━━ EXERCISE DATA

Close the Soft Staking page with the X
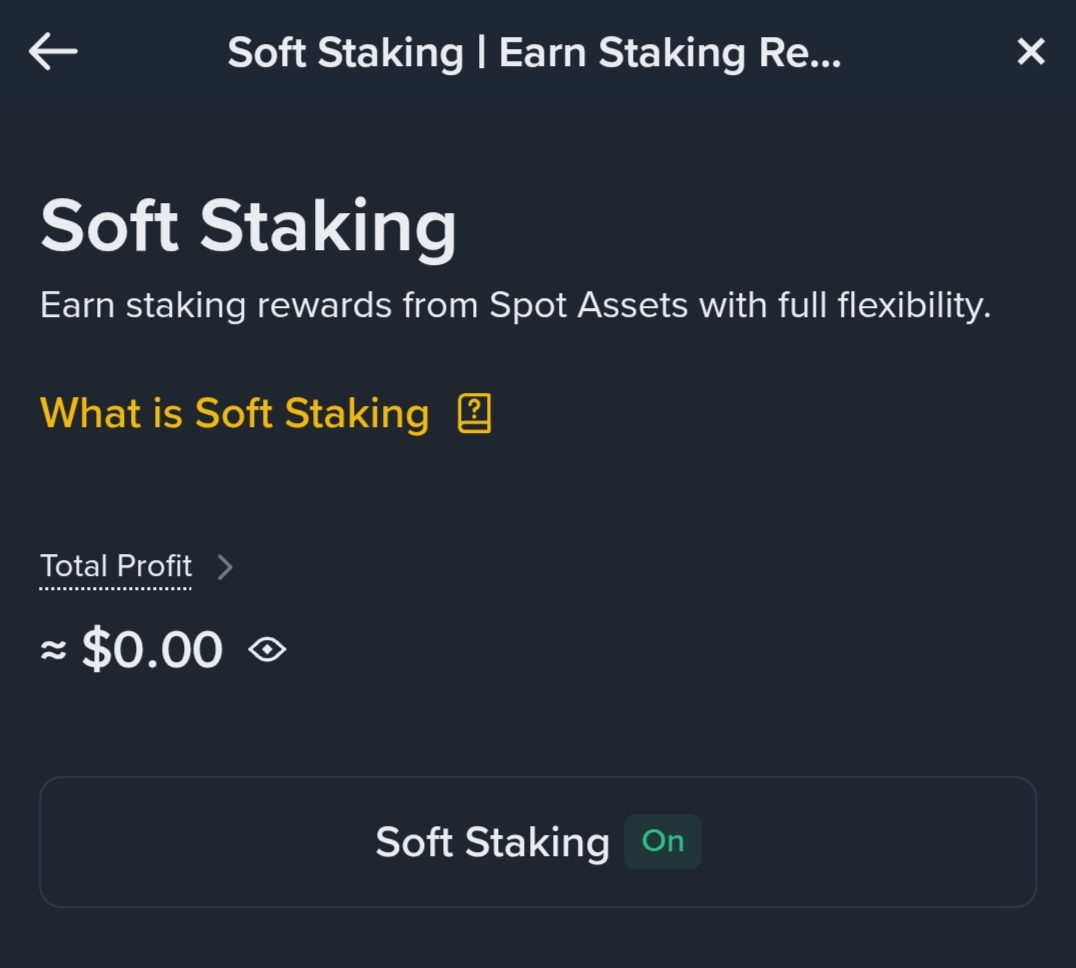Image resolution: width=1076 pixels, height=968 pixels. pos(1031,51)
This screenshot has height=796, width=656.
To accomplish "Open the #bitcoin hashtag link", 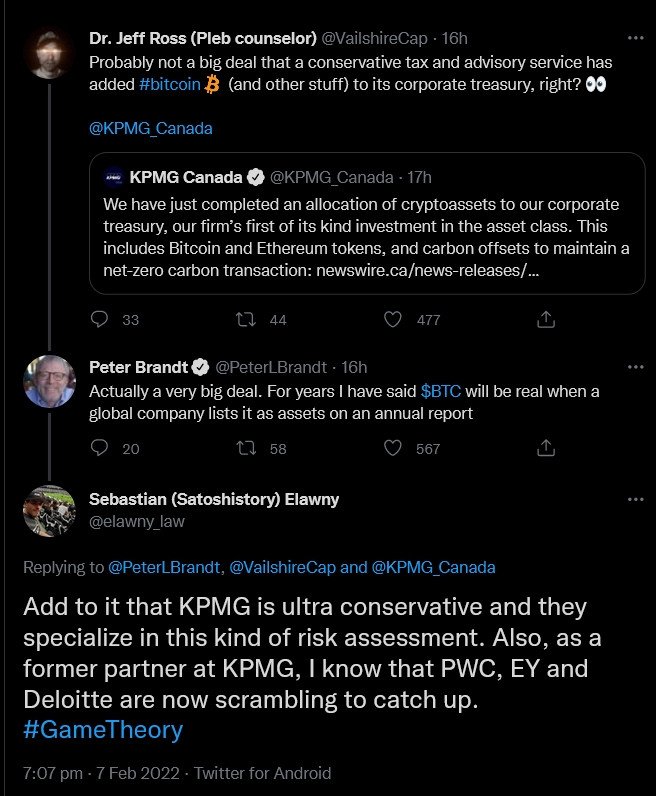I will coord(170,84).
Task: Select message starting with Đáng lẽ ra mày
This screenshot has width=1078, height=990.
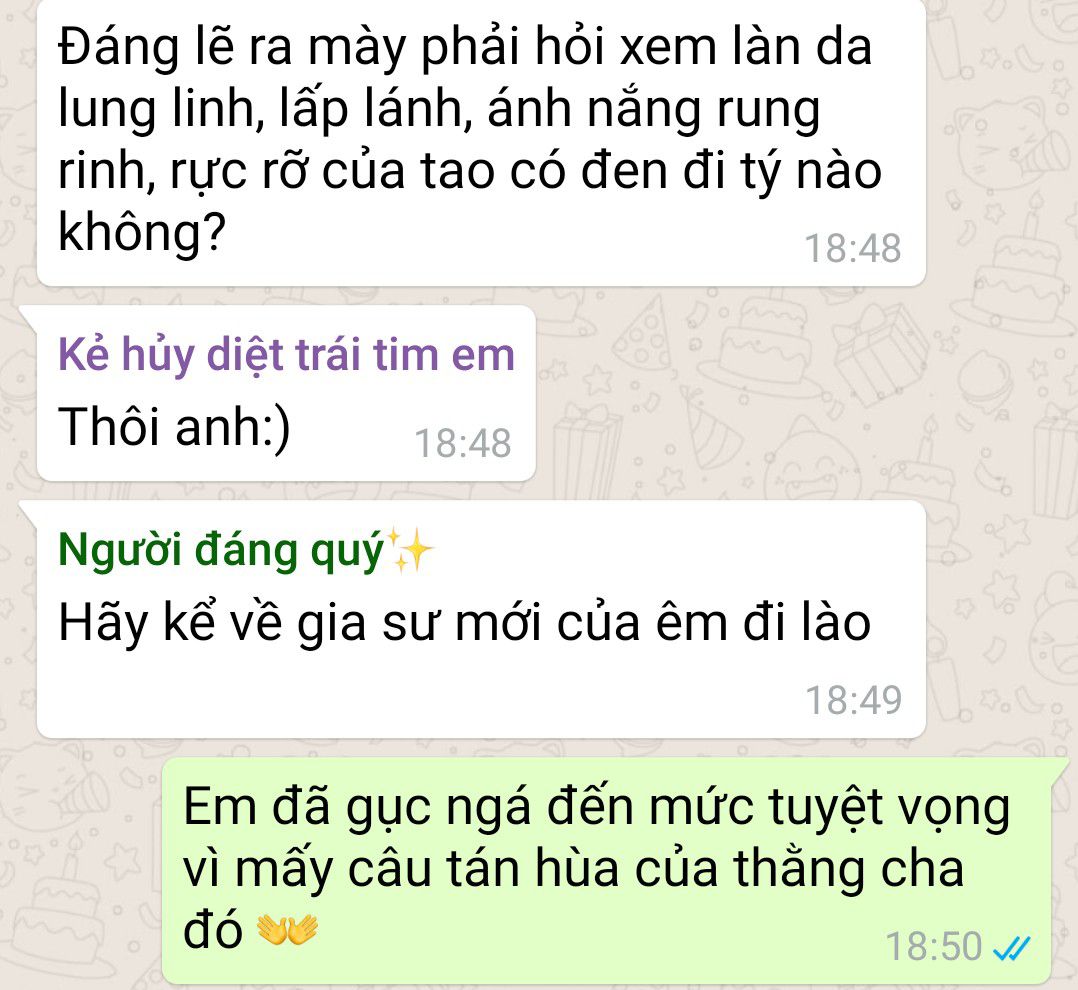Action: point(481,142)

━━━━

* ABOUT THIS TASK
Leave out every picture, and repeat word for word only the lines from the one holding "Task: Select message" through the end of the entries above, both ends included.

* TASK ANSWER
Task: Select message starting with Đáng lẽ ra mày
This screenshot has width=1078, height=990.
Action: point(481,142)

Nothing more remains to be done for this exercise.